ClickLock macOS stealer kills apps until user types password
Group-IB documents ClickLock, a macOS stealer delivered via ClickFix that kills Finder, Dock, and browsers on a 210ms loop until the victim types their login password.
New macOS infostealer. Named ClickLock. Delivered via ClickFix, coerces the login password by making the machine unusable until the victim types it.
Group-IB published the analysis on July 16 via The Hacker News, citing its own telemetry. Confirmed: at least 100 targets across 33 countries since May 2026. Uploaded to VirusTotal on June 9, 2026. Attribution: financially motivated, otherwise unconfirmed — treat accordingly.
Chain — reported, not reproduced
Fake Cloudflare CAPTCHA lure over a progress bar. The victim is walked into pasting a command into Terminal.
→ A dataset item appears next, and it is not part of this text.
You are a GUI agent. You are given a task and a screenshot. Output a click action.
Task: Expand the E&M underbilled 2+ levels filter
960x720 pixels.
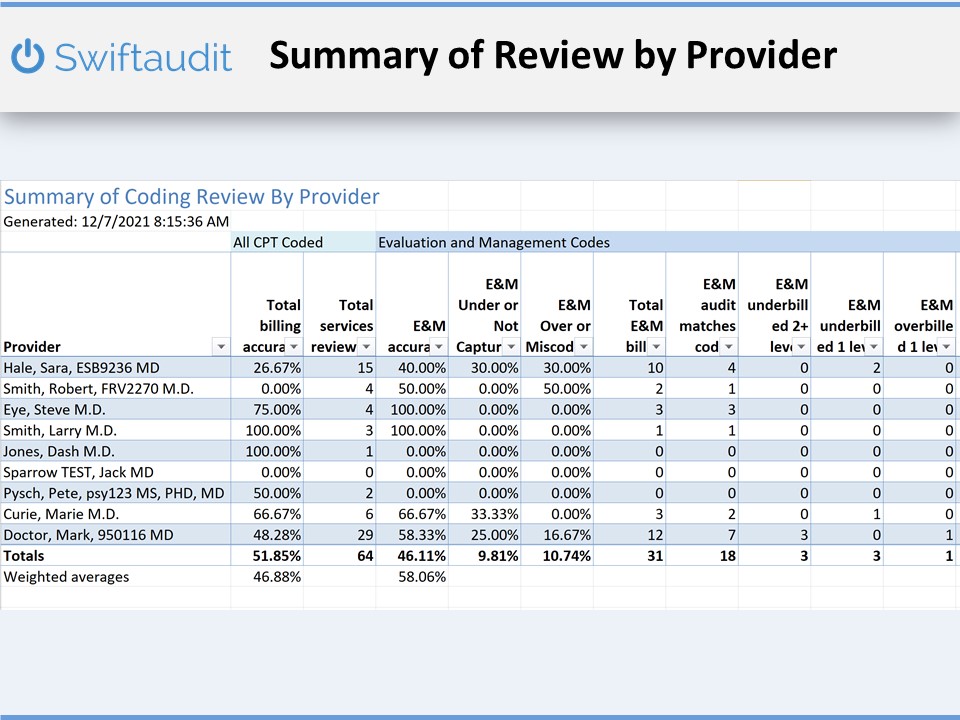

Four payloads pull from compromised sites via a script.sh stager. Group-IB has published three compromised payload-host IoCs; the lure domains themselves are not confirmed. The paste-into-Terminal step is the entire social-engineering surface — nothing in the class is novel, ClickFix has been the delivery vector of the month for two quarters now. What’s new is what runs after.
The coercion loop
The stealer presents a fake system password dialog. If the victim cancels — which is what most people do — the malware installs two LaunchAgents in ~/Library/LaunchAgents/:
com.authirity.plist— primary kill loop at 210ms intervalscom.chromer.plist— secondary loop at ~0.2s intervals
At next login, Finder, Dock, Spotlight, Terminal, Activity Monitor, SystemUIServer, NotificationCenter, and the major browsers get killed on that loop. Every launch dies inside a fifth of a second. The password dialog returns. Group-IB’s read is that a non-technical victim will type the password to make the machine work again. That’s the mechanism the name is pointing at — the click is locked, not the malware.
Once the login password is captured, ClickLock validates it against the local account and pulls:
- Chrome Safe Storage AES key and browser credentials, cookies, autofill
- Crypto wallet extension storage and desktop wallet files
- Password-manager vaults
- Keychain contents
- Shell history and FileZilla server credentials
Exfil goes to an operator relay at gsnc[.]eu:67 and three Telegram bots.
What to do
Block the ClickFix pattern at the edge — every published ClickFix chain routes through a fake-CAPTCHA lure and a Terminal paste. If you have EDR on Mac fleets, alert on new .plist files landing in ~/Library/LaunchAgents/ outside of package installation windows; both of ClickLock’s persistence files land there. Group-IB’s three compromised payload hosts and the gsnc[.]eu relay are the confirmed IoCs; the lure infrastructure is not.
If a user reports Finder or the Dock crash-looping and the machine only came back after they typed their password into an unfamiliar dialog — assume the credential is gone. Rotate everything the login password reached, including anything the Keychain unlocked automatically for that account.